Exercise requirements ::
Transcribe the material below word for word, starting at the line that contains "Screen dimensions: 640x600" and ending at the line that contains "point(2512,322)", both included. Leave out the pictures.

Stored records ::
%%

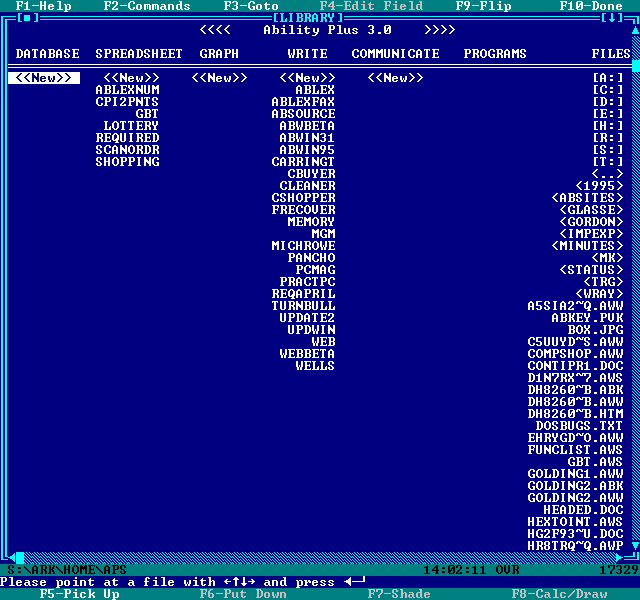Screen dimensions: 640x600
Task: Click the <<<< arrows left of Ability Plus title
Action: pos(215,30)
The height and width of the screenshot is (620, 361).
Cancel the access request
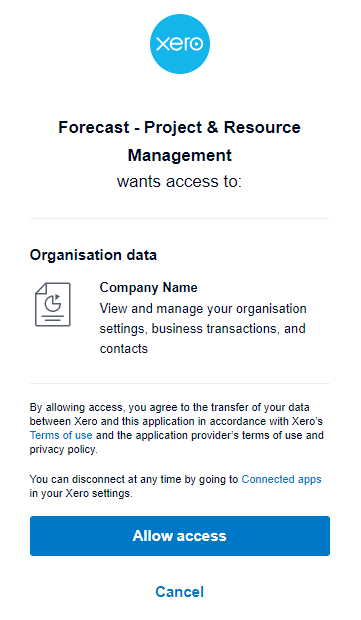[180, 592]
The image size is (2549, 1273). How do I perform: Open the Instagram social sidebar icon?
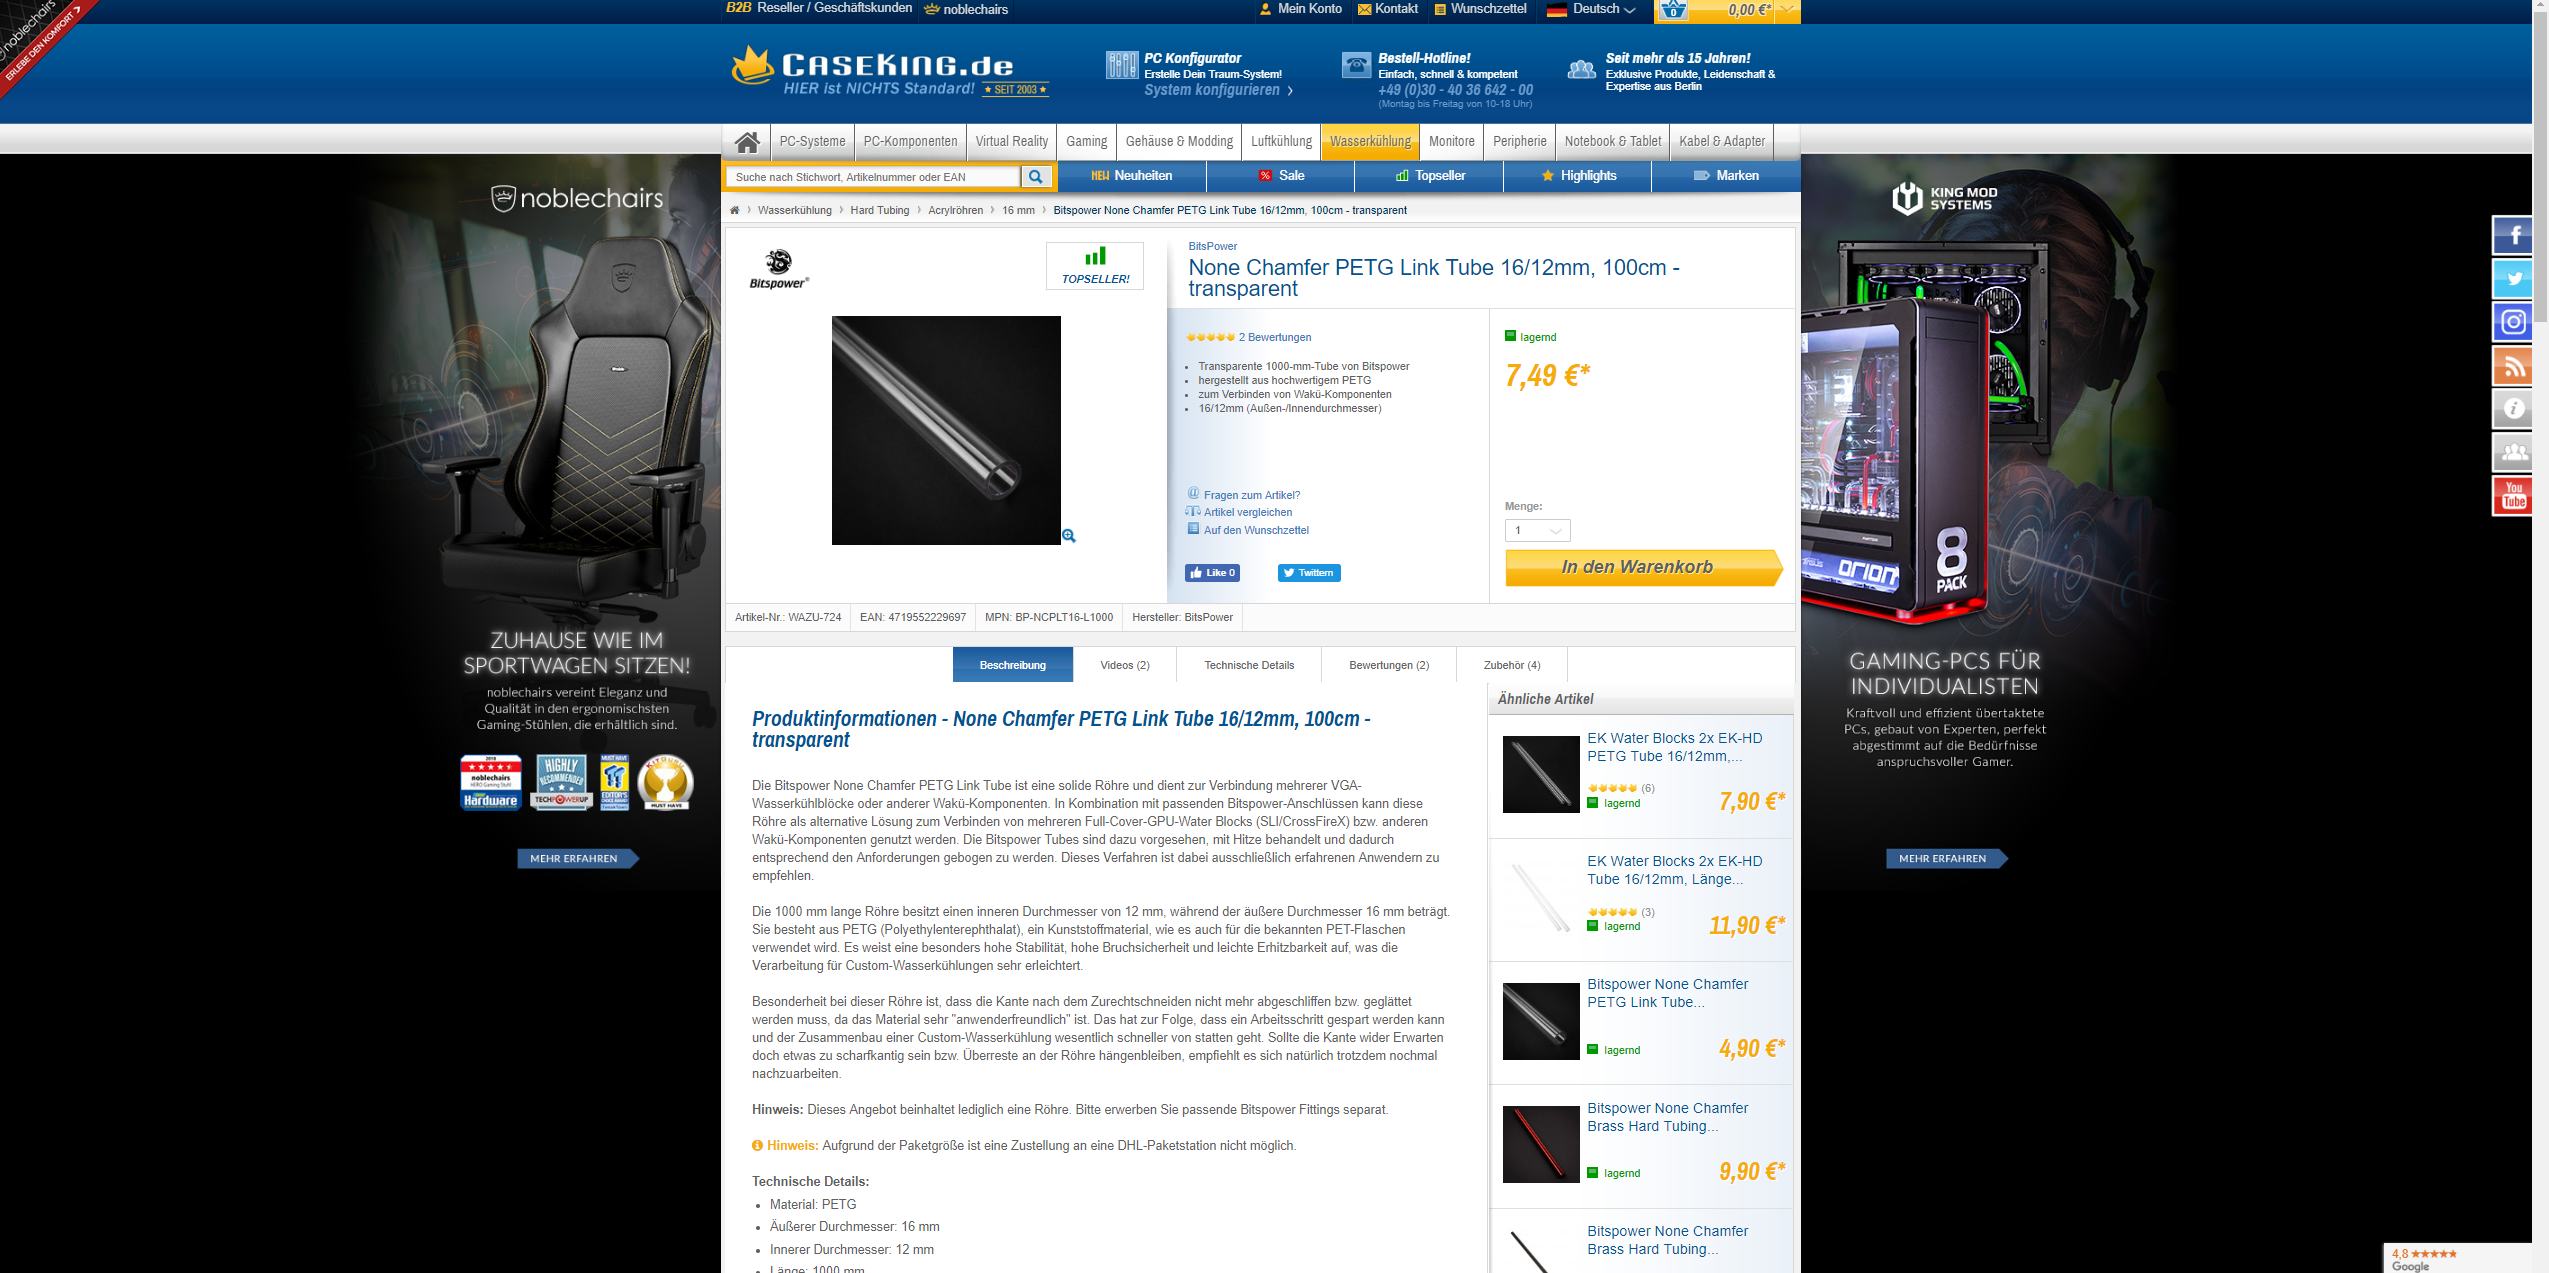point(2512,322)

%%
%%

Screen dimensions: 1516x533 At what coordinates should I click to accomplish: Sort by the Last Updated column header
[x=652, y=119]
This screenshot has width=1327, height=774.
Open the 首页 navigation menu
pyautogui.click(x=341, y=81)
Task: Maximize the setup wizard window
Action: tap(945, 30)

%%
%%

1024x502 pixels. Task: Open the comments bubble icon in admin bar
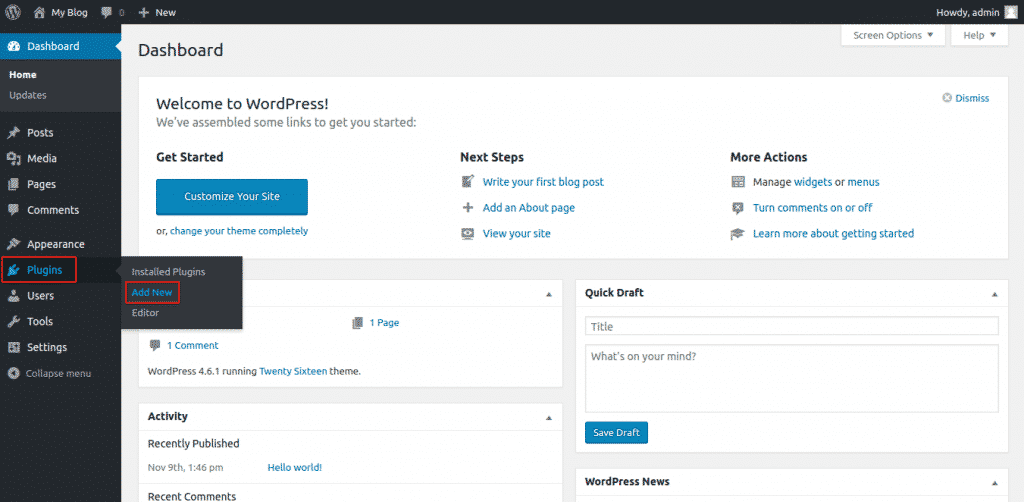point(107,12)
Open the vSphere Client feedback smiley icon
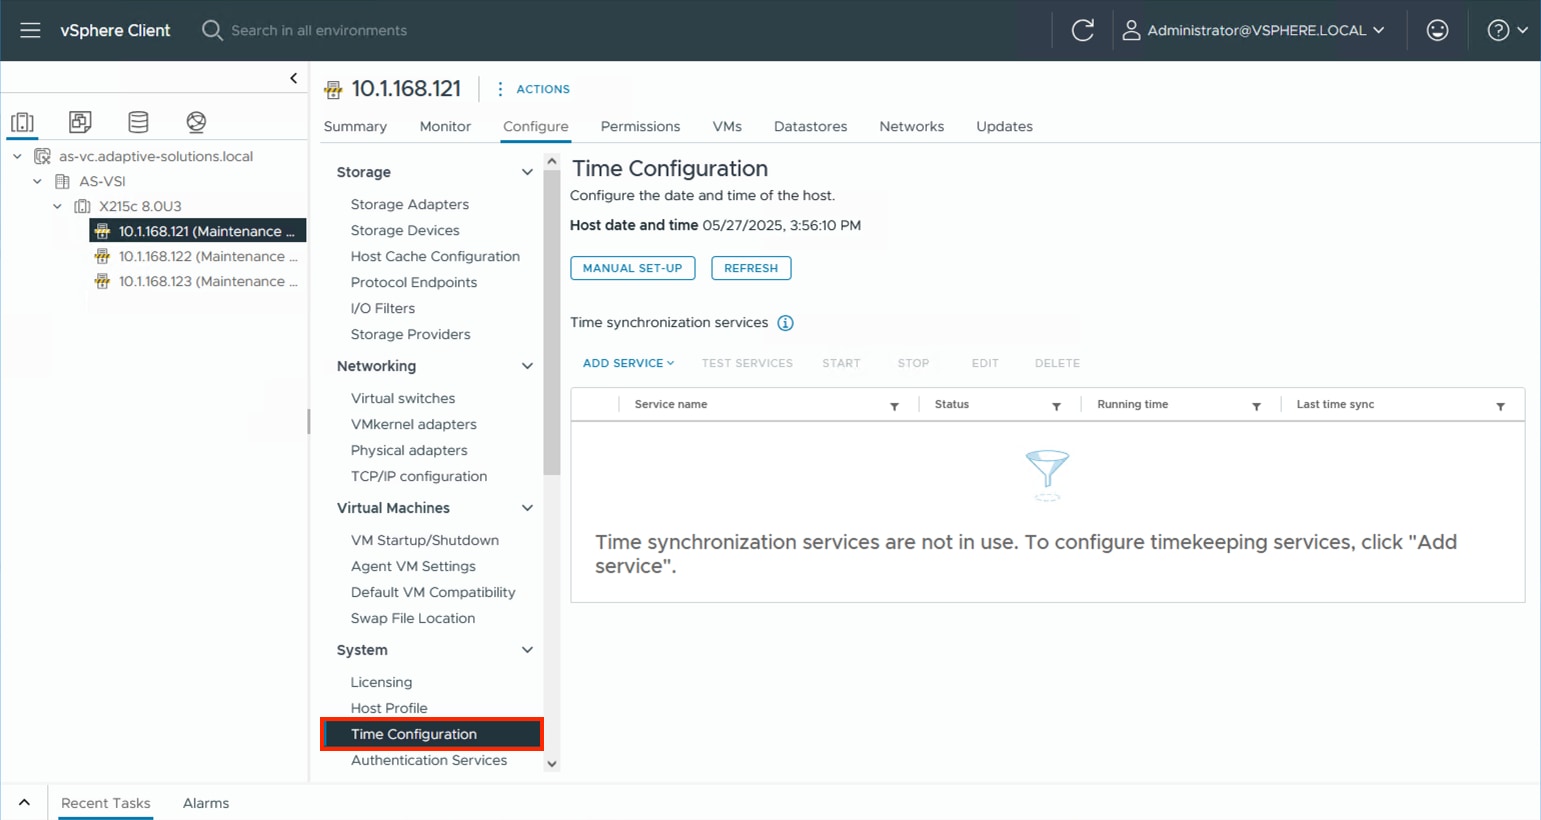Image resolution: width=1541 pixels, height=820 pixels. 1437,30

%%

Final answer ::
Screen dimensions: 640x600
Task: Click the <<<< arrows left of Ability Plus title
Action: pos(215,30)
The height and width of the screenshot is (620, 361).
Cancel the access request
[180, 592]
The image size is (2549, 1273). How do I perform: Open the Instagram social sidebar icon?
point(2512,322)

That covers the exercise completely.